As more Google APIs support gRPC, their API definitions will be published.
I'm still bitter over the shutdown of the "hidden" weather api. I know it wasn't official but come on...
Not sure if sarcasm, or extreme sense of entitlement.
Google had its own weather API? Well, I missed out.

I wonder where the data was coming from.

I believe it was something that was used in the weather widget in iGoogle.

There was a small blip of outrage at the time but nothing major.

http://thenextweb.com/google/2012/08/28/did-google-just-quie...

Well I for one hope they put all of their API code up on github so the community can contribute to it. Just have to say, google's youtube api v3 is absolutely awful compared to the delightfully restful API of Github or Twitter.
What specifically are the issues with the YouTube API?
In particular, they aren't restful or intuitive. If you've never used youtube's api v3, and someone demanded you give a basic explanation of what youtube data should look like, you'd guess:

1. a user has many (or has one) channels 2. a channel has many playlists 3. a playlist has many videos

So naturally, you'd expect the following:

1. api/v3/channels/teamcoco -> gets you the channel with id "teamcoco" 2. api/v3/channels/teamcoco/playlists -> gets you all the playlists on teamcoco's channel. Say they have ids [coco-001, coco-002, coco-uploads, ...] 3. api/v3/playlists/coco-uploads -> should get you the playlist with id "coco-uploads" 4. api/v3/playlists/coco-uploads/videos -> should get you the videos belonging to playlist id "coco-uploads"

Of course, the real api/v3 has none of that. The full details you'll have to read at the developer console at google, but in rough summary, if you wanted the teamcoco channel, you'd do:

1. api/v3/channels?forUsername=teamcoco&parts=id,snippet,topicDetails,contentDetails&fields=([forgot-what-went-here])
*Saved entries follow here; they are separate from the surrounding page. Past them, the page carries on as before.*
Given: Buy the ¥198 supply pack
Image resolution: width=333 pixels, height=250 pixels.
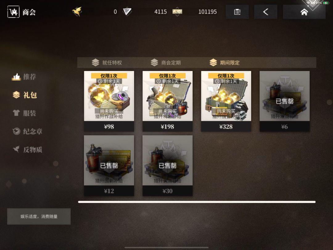Looking at the screenshot, I should point(167,101).
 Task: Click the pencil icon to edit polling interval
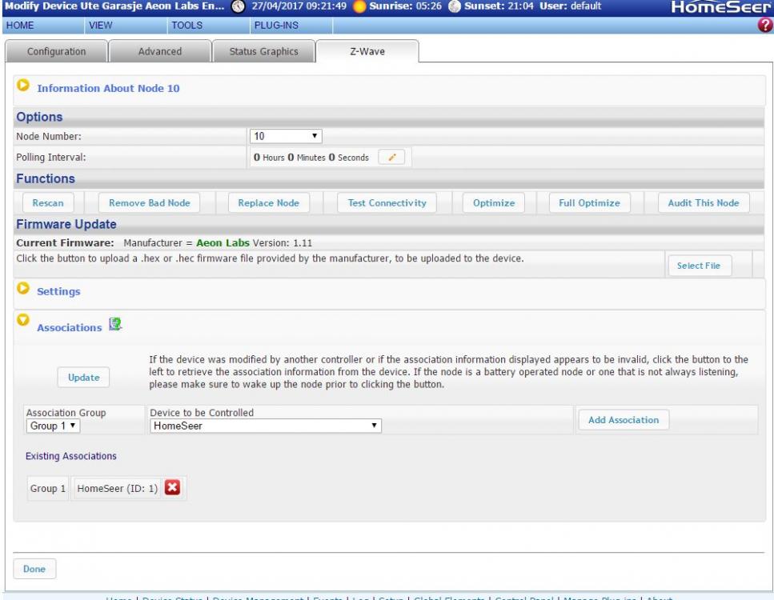click(391, 158)
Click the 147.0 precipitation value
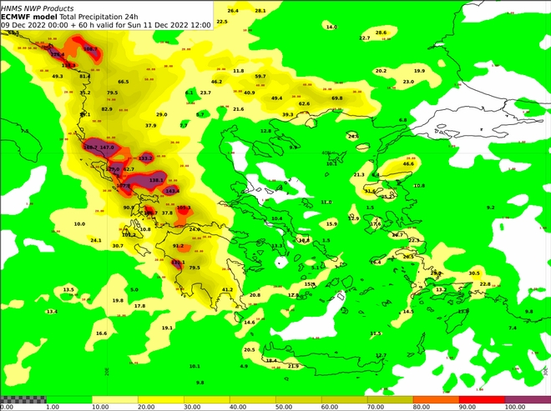Viewport: 551px width, 411px height. click(x=107, y=147)
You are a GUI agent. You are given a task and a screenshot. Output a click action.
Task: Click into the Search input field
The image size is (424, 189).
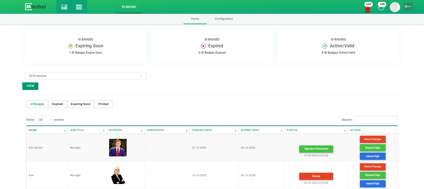(376, 120)
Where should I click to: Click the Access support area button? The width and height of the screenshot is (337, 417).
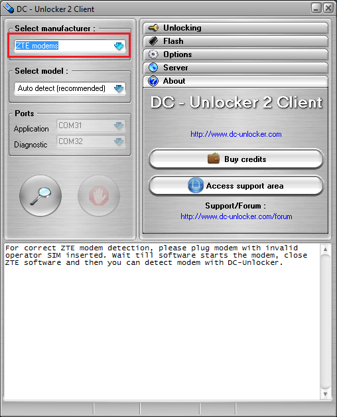[x=236, y=186]
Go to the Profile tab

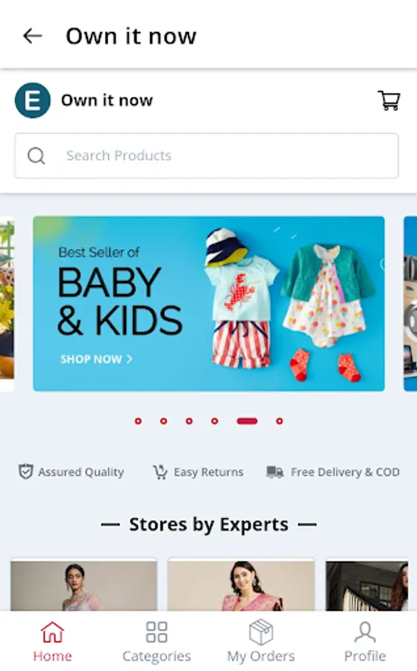pos(365,641)
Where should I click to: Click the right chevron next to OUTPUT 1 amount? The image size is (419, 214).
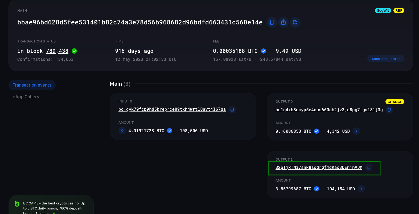361,189
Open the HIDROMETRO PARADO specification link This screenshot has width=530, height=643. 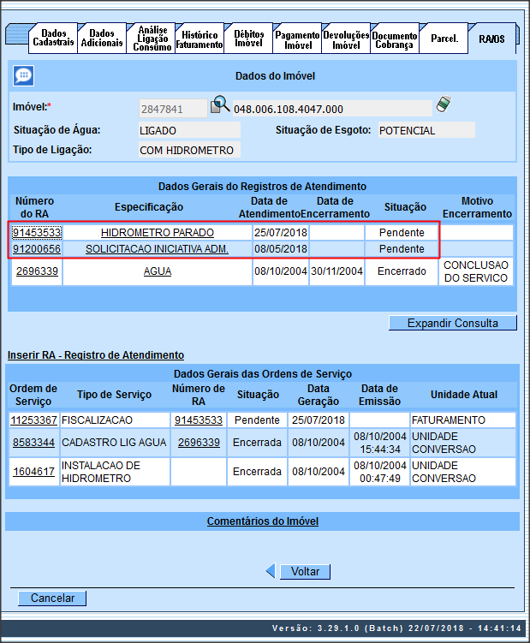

And you'd get a json that looks like: { ... items: [...], ... }

and all 1 channel with id "teamcoco" will be in items, with playlist info strewn somewhere in topicDetails or contentDetails. Then, when you want playlist information, you have to look at either the /playlist?id=whatever or /playlistItem?forChannel=whatever, depending on whether you wanted playlist metadata or playlist video data.

In all, it's an extremely horrible user experience, and yes, I get it, Google has to split up the data model so youtube can scale. Sure, but then they go about and expose all the details of their implementation in their external developer facing API. And if you've ever worked with other such api that has their innards exposed for the outside world to see, you know to be antsy. Such trashy api is bound to be refactored as soon another "Rockstar" engineer gets hired, so say goodbye to whatever customized adapter/serializer you wind up writing for api/v3 4 months down the road.

So far looking at your complaint you just don't like their URL structures.

api/v3/channels/teamcoco vs api/v3/channels?forUsername=teamcoco

api/v3/playlists/coco-uploads vs api/v3/playlist?id=whatever

api/v3/playlists/coco-uploads/videos vs api/v3/playlistItem?forChannel=whatever

The only thing that takes a second to understand is parts=id,snippet,topicDetails,contentDetails but seems really convenient optimize your rate limit usage based on the info you actually need.

@ffn, have you looked at the Gmail API? It is pretty close to what you just said.

1. https://developers.google.com/gmail/api/

Are there any more details on how Google is designing these new API endpoints? The information here is pretty sparse. It seems like a big strategic initiative to unify API design though.
I wonder if they use the protocol buffers definition to validate json over http, or they dupe schemas into json schemas or other format.